I was upset enough when she said the only thing she'd decided to do for me is sedation, but when she told me the person I'd be seeing for the rest of my treatment is a nurse practitioner, I wanted to scream. I wasn't referred to see a nurse practitioner who's still in training. I was referred to this clinic to see a licensed psychiatrist who is an expert at treating severe, treatment resistant atypical depression and ptsd, and when we called to make an appointment, they told us that's who I'd be seeing. So we had another appointment wasted and my frustration with the mental health profession continues, especially after I looked up Seroquel online. Turns out Seroquel raises blood sugar and cause significant weight gain, so it isn't advised for people like me who have glucose and insulin problems. And I told the shrink about my insulin problems and that I have to take an insulin sensitizer everyday, so why she gave me something that will screw with my glucose is beyond me. That and we specifically told the shrink that anything I was prescribed had to be safe for use during pregnancy. That's another reason I needed to see psychiatric specialist, so that we can come up with a medication plan that's not only safe during pregnancy, but will also help with pregnancy related depression. But Seroquel cannot be taken during pregnancy so, even if I was keen on taking it, there'd be no point since I'd have to quit as soon as I get pregnant again.
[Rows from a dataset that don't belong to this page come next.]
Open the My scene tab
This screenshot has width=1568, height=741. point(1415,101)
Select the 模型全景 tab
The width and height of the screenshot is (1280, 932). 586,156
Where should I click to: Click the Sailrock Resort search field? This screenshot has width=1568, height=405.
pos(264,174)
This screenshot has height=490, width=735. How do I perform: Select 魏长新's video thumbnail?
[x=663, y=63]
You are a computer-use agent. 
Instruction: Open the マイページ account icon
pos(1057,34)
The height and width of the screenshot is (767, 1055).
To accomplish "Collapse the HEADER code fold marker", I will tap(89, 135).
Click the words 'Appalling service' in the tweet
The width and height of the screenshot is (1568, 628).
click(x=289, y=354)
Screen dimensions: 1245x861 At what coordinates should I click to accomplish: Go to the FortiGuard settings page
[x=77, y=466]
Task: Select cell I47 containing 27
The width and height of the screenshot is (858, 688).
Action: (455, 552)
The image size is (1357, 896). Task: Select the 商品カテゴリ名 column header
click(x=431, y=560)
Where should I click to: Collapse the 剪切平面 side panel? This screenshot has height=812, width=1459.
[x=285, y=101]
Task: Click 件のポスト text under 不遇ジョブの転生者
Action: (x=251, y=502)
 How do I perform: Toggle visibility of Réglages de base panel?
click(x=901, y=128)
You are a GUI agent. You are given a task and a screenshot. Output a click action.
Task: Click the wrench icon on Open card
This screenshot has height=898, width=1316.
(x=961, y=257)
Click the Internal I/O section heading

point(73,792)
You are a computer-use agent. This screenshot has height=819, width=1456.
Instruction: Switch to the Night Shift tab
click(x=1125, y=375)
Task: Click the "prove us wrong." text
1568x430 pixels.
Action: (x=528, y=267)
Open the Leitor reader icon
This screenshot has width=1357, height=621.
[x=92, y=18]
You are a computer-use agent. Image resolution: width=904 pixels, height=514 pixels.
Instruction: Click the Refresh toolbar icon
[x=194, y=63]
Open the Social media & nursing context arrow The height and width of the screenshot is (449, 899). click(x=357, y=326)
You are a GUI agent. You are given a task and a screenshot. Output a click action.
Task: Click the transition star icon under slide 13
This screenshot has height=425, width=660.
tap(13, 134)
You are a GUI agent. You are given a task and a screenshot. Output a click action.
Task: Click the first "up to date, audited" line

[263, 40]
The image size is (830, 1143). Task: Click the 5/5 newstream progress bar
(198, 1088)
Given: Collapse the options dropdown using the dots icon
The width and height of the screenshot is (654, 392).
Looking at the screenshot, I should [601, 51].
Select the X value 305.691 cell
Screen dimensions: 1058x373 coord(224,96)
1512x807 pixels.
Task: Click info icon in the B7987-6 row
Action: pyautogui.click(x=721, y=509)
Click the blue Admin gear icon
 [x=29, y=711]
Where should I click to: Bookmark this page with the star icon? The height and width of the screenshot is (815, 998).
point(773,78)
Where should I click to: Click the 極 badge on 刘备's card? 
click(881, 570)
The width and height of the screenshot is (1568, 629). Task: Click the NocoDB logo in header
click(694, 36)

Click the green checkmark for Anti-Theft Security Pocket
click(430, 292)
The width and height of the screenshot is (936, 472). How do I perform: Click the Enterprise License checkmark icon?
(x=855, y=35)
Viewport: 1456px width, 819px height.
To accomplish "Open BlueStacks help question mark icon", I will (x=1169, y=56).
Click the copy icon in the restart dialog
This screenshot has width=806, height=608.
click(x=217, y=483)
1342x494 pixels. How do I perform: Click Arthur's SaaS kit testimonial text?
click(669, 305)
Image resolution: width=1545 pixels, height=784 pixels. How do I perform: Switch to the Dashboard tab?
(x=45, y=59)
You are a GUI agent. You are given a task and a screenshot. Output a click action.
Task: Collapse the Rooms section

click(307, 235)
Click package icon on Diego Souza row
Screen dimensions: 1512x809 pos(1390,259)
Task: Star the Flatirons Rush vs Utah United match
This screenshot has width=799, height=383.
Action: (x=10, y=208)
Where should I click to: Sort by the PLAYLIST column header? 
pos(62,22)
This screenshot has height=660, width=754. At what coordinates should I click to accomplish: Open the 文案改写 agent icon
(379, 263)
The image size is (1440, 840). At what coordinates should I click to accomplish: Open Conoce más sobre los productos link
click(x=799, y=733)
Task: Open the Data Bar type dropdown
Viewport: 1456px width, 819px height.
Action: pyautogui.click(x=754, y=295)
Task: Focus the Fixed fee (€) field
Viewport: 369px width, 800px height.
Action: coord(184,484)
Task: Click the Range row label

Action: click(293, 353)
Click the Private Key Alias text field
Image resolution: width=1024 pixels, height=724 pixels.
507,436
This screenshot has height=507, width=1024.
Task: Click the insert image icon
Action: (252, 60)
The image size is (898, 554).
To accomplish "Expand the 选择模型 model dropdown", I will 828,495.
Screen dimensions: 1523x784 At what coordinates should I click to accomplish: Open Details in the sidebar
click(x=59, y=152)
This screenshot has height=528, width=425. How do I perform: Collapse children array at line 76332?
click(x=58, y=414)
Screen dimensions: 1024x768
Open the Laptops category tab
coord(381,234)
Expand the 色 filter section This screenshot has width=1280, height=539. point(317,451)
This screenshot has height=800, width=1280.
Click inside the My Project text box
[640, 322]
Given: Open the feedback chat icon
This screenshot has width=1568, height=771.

So, long story short (ha!) - arrrgh! And after mulling the situation over and talking about it with Ross, I've decided not to go back to this clinic. I don't like them, don't trust them, they've handed me over to someone who isn't qualified to treat me, haven't helped me at all, have prescribed medication I can't take, and we don't have the time or medical coverage to keep playing games. I mean, what kind of shrink gives a near suicidally depressed person enough sedatives to kill them several times over? Sigh.

Oi bleepin' vey, this is frustrating, but Ross has made me promise to not give up on getting help, so tomorrow (or at least very soon) I'll call and start the process of trying to find a good shrink that's covered by our HMO. Granted, I may be 85 before I actually find a good shrink but, as long as I find a good psychiatrist before I die, I'll consider myself successful.